Dans le langage des comptables
américains, « spreadsheet » désignait depuis toujours une grande feuille de papier, divisée en
lignes et en colonnes et utilisée pour présenter les comptes d’une entreprise.
La meilleure traduction de ce mot est « tableau ».
En 1961 Richard Mattesich, professeur à
Berkeley, développa en Fortran IV un « computerized spreadsheet »
fonctionnant sur un
mainframe.
Ce programme évaluait automatiquement certaines cases et permettait des simulations. Il est le précurseur des « electronic spreadsheets »
d'aujourd'hui, les
« tableurs ».
Chronologie du tableur
|
Avant 1961 |
Les
comptables utilisent des tableaux sur papier. |
1961 |
"Computerized Spreadsheet"
de Mattesich en Fortran
IV. |
1978 |
Création de Software Arts. |
1979 |
VisiCalc pour l’Apple II, de
Software Arts, commercialisé par VisiCorp. |
1981 |
VisiCalc est adapté à divers systèmes, notamment au PC d’IBM. |
1982 |
Multiplan sous MS-DOS, de
Microsoft. |
1983 |
Lotus 1-2-3, de Lotus Corp. |
1984 |
Excel pour le Macintosh, de
Microsoft. |
1985 |
Lotus achète Software Arts. |
1987 |
Excel 2.0 pour le PC, de Microsoft. |
1995 |
IBM
achète Lotus. Excel est désormais leader sur le marché des tableurs.
|
> 2000 |
Gnumeric, KSpread, CALC
etc. offerts en logiciel libre. |
VisiCalc, le premier tableur
En 1978, Daniel Bricklin,
étudiant à Harvard, devait établir des tableaux comptables pour une étude de cas sur
Pepsi-Cola. Plutôt que de calculer à la main il préféra programmer « un tableau
noir et une craie électroniques », selon sa propre expression.

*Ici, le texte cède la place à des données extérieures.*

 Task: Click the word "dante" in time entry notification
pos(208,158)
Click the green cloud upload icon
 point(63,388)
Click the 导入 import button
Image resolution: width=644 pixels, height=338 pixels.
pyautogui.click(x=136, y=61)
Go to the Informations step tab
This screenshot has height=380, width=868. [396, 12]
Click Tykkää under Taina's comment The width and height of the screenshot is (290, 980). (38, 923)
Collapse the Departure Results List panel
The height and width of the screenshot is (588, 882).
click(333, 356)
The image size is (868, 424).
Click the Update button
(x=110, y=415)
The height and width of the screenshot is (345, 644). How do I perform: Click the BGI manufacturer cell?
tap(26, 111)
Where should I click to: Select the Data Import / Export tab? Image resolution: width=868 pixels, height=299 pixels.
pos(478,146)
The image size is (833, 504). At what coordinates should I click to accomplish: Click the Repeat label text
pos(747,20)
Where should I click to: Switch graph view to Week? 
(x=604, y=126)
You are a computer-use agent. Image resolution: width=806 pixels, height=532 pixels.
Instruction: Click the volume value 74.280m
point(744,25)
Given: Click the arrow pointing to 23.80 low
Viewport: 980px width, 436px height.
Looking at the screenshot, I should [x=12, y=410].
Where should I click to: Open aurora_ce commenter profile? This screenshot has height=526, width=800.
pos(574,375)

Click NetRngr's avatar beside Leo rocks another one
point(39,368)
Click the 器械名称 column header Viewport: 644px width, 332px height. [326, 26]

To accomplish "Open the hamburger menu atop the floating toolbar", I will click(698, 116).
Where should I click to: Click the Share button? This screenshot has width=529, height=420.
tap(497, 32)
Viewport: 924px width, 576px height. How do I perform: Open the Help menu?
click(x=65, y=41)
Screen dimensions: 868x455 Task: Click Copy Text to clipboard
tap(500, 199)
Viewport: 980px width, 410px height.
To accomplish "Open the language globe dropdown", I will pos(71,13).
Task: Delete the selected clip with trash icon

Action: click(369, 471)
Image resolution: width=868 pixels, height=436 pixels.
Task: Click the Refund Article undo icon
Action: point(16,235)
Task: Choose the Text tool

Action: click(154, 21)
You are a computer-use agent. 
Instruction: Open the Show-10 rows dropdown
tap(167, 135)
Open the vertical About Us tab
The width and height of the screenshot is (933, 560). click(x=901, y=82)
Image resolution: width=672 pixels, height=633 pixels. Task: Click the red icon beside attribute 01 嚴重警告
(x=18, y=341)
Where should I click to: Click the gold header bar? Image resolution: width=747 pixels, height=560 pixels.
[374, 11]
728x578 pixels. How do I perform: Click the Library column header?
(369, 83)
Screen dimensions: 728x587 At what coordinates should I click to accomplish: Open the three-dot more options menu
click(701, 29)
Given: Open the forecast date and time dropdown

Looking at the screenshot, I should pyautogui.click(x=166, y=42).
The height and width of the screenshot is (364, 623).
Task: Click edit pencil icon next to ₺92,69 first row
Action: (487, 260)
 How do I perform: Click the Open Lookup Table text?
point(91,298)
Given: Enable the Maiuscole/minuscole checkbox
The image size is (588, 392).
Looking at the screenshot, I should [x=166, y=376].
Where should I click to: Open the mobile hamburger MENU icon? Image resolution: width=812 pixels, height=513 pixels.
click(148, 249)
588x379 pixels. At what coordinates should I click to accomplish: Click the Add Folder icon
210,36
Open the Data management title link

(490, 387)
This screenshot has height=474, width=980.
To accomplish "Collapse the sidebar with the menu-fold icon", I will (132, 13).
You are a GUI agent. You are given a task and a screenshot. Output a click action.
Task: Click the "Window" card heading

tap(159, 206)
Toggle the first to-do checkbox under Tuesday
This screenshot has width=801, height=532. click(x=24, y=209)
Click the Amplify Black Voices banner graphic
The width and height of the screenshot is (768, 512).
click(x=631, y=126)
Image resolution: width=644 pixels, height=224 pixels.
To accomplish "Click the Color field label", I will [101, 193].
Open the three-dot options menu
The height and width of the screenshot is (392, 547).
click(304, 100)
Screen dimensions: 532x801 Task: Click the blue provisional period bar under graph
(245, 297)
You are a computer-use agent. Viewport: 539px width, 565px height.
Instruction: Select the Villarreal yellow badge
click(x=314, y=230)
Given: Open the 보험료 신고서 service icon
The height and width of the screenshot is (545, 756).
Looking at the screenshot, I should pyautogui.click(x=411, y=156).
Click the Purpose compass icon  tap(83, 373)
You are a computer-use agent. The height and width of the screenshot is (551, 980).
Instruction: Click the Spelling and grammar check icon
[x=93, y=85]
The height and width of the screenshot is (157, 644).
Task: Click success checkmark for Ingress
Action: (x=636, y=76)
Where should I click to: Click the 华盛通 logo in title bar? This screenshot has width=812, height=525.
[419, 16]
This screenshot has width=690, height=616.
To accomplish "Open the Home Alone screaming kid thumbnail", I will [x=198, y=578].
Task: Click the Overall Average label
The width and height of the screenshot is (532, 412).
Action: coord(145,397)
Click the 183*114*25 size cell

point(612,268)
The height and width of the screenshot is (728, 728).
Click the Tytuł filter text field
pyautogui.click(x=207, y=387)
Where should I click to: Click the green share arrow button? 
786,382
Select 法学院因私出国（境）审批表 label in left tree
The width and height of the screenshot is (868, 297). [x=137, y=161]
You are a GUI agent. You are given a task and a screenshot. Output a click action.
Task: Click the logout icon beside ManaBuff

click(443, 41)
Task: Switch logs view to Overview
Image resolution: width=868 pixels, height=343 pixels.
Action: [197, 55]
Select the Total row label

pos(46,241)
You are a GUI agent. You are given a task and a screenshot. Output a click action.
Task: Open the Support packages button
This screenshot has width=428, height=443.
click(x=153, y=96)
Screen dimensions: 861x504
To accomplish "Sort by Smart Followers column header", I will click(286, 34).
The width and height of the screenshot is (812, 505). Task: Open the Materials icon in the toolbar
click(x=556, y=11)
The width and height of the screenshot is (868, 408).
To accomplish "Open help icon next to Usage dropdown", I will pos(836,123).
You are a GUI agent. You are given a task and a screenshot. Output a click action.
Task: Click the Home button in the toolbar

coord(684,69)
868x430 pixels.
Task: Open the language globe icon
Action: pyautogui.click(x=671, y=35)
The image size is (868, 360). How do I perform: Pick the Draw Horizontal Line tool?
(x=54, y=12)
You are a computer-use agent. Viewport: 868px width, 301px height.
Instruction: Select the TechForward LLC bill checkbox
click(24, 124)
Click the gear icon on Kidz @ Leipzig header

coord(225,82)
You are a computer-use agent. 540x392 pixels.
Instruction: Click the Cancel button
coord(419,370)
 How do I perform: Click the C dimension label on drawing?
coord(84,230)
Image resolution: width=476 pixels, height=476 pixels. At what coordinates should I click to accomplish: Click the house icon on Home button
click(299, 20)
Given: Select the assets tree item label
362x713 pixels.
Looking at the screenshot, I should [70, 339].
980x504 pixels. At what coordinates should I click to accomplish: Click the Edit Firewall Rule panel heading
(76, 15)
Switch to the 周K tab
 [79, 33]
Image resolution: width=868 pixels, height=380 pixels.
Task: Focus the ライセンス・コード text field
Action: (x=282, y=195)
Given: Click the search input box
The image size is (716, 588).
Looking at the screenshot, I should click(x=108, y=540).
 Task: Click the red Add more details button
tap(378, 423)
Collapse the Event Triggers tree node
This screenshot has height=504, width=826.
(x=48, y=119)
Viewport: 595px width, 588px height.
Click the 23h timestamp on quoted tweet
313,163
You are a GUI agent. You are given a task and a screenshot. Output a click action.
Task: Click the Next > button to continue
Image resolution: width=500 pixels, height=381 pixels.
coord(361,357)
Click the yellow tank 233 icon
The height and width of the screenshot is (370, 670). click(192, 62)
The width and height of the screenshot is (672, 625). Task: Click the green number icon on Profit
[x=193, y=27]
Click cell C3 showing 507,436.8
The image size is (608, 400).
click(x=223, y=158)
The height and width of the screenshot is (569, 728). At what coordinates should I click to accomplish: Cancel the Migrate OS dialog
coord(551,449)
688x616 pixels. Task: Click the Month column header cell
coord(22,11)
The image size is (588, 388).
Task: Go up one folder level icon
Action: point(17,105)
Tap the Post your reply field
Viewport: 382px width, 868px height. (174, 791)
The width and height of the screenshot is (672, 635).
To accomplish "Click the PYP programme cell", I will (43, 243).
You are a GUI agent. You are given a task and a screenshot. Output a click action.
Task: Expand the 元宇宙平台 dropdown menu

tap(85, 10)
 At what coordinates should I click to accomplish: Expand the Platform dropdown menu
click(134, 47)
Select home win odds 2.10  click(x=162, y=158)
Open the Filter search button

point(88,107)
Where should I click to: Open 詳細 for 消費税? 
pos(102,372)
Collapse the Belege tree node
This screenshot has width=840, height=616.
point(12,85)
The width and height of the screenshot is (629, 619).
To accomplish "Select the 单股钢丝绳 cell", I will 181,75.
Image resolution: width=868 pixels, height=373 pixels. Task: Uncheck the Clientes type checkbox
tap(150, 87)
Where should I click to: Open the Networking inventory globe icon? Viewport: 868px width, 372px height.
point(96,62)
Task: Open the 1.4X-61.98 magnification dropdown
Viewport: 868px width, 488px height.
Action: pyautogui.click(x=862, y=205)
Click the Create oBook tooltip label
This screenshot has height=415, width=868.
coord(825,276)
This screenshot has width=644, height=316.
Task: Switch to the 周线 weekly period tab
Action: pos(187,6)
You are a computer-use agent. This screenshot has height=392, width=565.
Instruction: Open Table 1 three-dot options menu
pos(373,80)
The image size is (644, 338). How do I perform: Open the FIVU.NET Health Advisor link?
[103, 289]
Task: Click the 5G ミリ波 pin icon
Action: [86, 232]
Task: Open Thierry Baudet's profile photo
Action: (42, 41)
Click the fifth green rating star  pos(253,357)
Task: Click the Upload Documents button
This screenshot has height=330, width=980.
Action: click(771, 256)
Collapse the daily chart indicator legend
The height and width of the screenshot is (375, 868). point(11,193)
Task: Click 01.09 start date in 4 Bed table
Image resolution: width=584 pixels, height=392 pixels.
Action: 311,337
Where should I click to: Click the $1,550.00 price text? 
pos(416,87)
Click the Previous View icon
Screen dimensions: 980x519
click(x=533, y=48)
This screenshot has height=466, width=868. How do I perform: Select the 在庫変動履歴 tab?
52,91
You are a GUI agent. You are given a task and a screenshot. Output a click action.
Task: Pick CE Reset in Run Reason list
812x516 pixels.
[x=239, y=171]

Son premier prototype, en Basic, pouvait
manipuler un tableau de vingt lignes et cinq colonnes.
Bricklin se fit aider ensuite par
Bob Frankston, du MIT. Celui-ci réécrivit le programme en assembleur et le condensa
en 20 koctets pour qu’il puisse fonctionner sur un micro-ordinateur.
A l’automne 1978, Daniel
Fylstra, ancien du MIT et rédacteur à Byte Magazine, perçut le potentiel
commercial de ce produit. Il suggéra de l’adapter à l’Apple-II ainsi qu’aux
systèmes HP85 et HP87.
En janvier 1979 Bricklin et
Frankston créèrent Software Arts Corporation ; en mai 1979, la
société Personal Software de Fylstra, nommée plus tard VisiCorp, lança la commercialisation de VisiCalc (cette
appellation condense
l’expression « Visible Calculator »).
VisiCalc était vendu
100 $. Il avait déjà l’allure des tableurs d’aujourd’hui :
les évolutions ultérieures les plus visibles porteront sur l’adjonction de
possibilités graphiques ainsi que sur l’utilisation de la souris.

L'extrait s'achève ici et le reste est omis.